- Denny, California Denny, California
- Coordinates: 40°56′38″N 123°23′12″W﻿ / ﻿40.94389°N 123.38667°W
- Country: United States
- State: California
- County: Trinity
- Elevation: 1,480 ft (450 m)
- Time zone: UTC-8 (Pacific (PST))
- • Summer (DST): UTC-7 (PDT)
- Area code: 530
- GNIS feature ID: 1655965

= Denny, California =

Unincorporated community in California, United States

Denny refers to two small settlements named Denny in northwestern Trinity County, California, United States: one in the upper New River watershed within the Trinity Alps Wilderness Area and the other twenty miles downstream along a one-way county roadway. Terrain in the area is extremely steep and rugged.

==History (Old Denny)==
The first Denny, now called Old Denny on maps, originated with two other little towns close to it—White Rock City and Marysville—in September 1884 when the area was populated with hard rock (lode) gold miners.
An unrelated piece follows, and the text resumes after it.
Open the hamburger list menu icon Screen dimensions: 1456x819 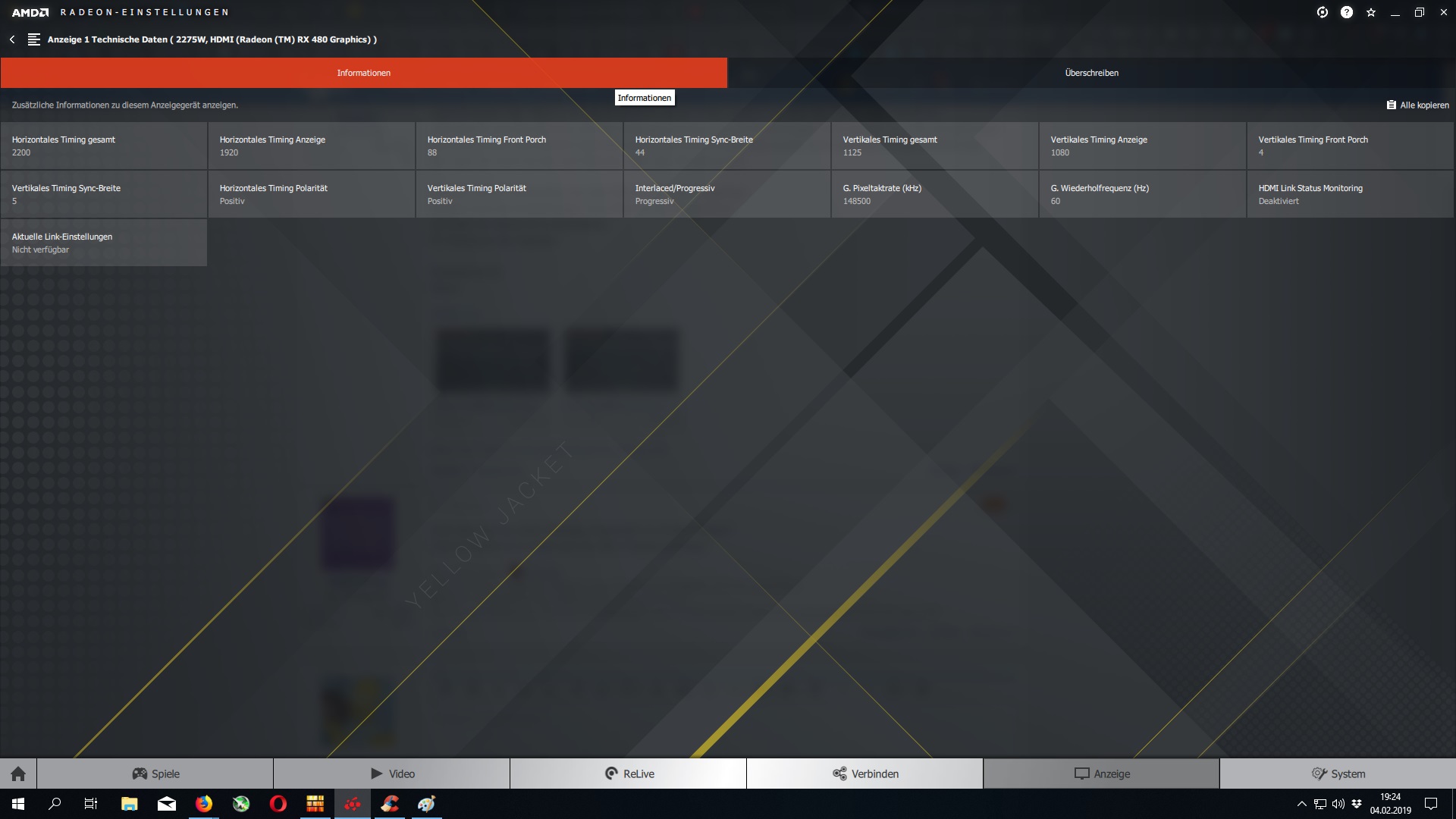point(34,39)
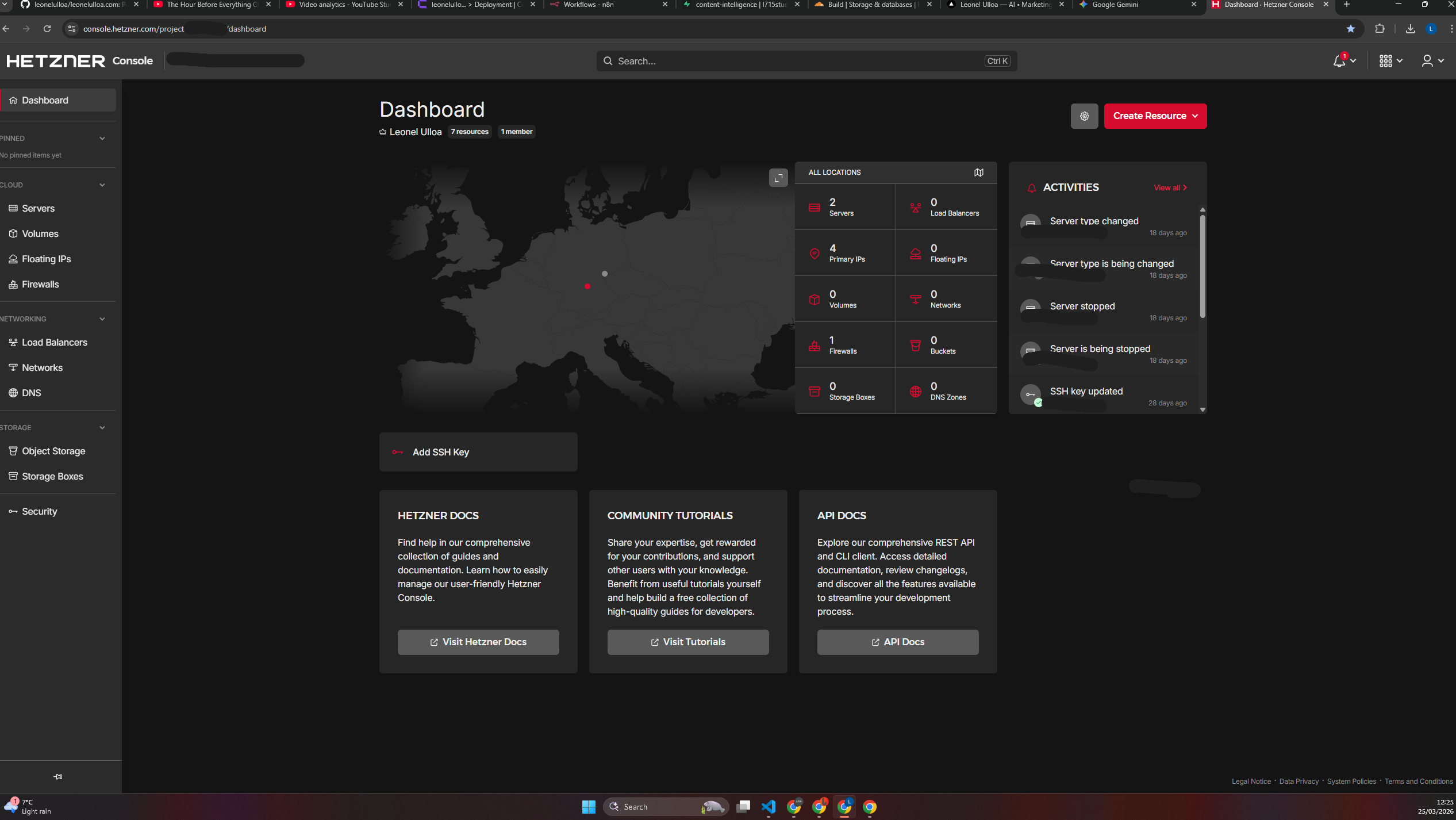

Its name for the first few years was New River City and then was changed to Denny from A.H. Denny who maintained a store there as well as other stores over the ridges in Siskiyou County. (Denny never lived at the place that adopted his name, however.)

As time went on the gold profits went down, people were leaving to find other places to live, and, by 1920, brothers Grover and Willard Ladd began homesteading a 160-acre ranch where the new Denny would be located, twenty miles down the trail. In 1921, their parents, Frank and Nellie Ladd, left Old Denny and moved down with their sons, bringing with them the Denny Post Office, and so soon the new location adopted that name, as well. Old Denny was abandoned with no buildings standing now.

==History (New Denny)==

This "new" Denny site, a large flat situated on a bench alongside the New River, was first occupied by placer gold miners in the mid-1850s soon after gold was discovered in the New River. General James W. Denver, after whom later the Colorado city was named, was one of the men instrumental in discovering this new source of gold, when he sent a group of men up in this direction, in 1851.
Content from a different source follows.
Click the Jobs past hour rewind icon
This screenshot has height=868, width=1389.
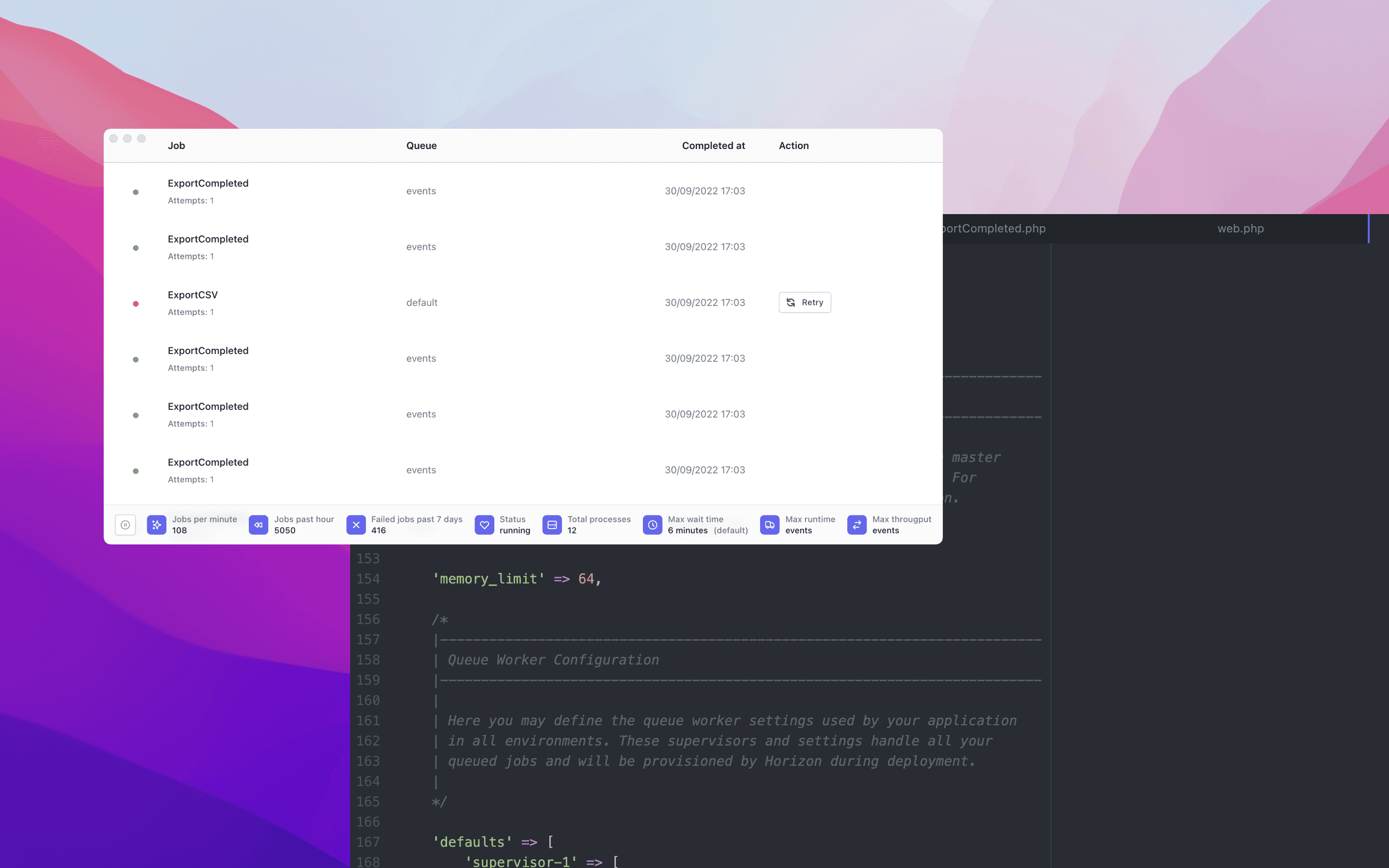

Cyrus Quimby and his brother-in-law, Robert L. Thomas, moved onto the large flat (also called "Big Flat" during its first years) in the mid-1850s, began farming and established a business called the Thomas-Quimby Trading Post (according to Trinity County official tax records for the late 1850s). Thomas and Quimby married Chimariko Indian sisters who had been raised along the Trinity River at Cedar Flat. The location became known as the town of Quimby, and the creek approximately one mile upstream from which the ranch obtained water, was also named after Cyrus Quimby. The town had a post office and was also a place for local voters to cast ballots at election time.

For a few years, circa 1907 the site was called Burris, after Frank Burris, who was the postmaster, ran the store, and mined part of the time at the Beartooth Mine, a gold and copper hard rock mine across the New River from Denny. The ranch was farmed and the store or trading post was continued by different people through the years until Grover and Willard Ladd took over the land with the intention of homesteading, as already mentioned above, in 1920.

===1970s-Current===
Denny made occasional national news from the 1970s through the first years of the 1980s when there was in influx of new people who came to the area to live on mining claims. The mining claims are part of the National Forest system of public lands and the local U.S. Forest Service was responsible, in coordination with the Bureau of Land Management, for handling a situation where there were many illegal residences on the claims. The Mining Law of 1872 had allowed miners to live on their claims, but later legislation, including the Surface Rights Act of 1955, revised this, stipulating that a claim would have to actually support the claimants—not just be a place on which to live. It was a complicated situation which brought about controversial and sometimes angered incidents, including the burning of two Forest Service buildings by arson and, in April 1971 a Forest Service official was injured in the neck by a ricochet bullet during a mineral examination at one of the problem mining claims. Someone from the other side of the New River was shooting toward a group of people associated with the event.

A store was operated full time at Denny until the early 1970s, then intermittently for a few years, and then not at all. There is no store there now, although the little log structure still stands on the side of the road for passersby to view as they drive by. The road to Denny from Highway 299 West at Hawkins Bar is only about 19 miles but takes close to an hour to drive due to the number of curves and steep terrain.

Denny is the gateway to the western portion of the Trinity Alps Wilderness Area.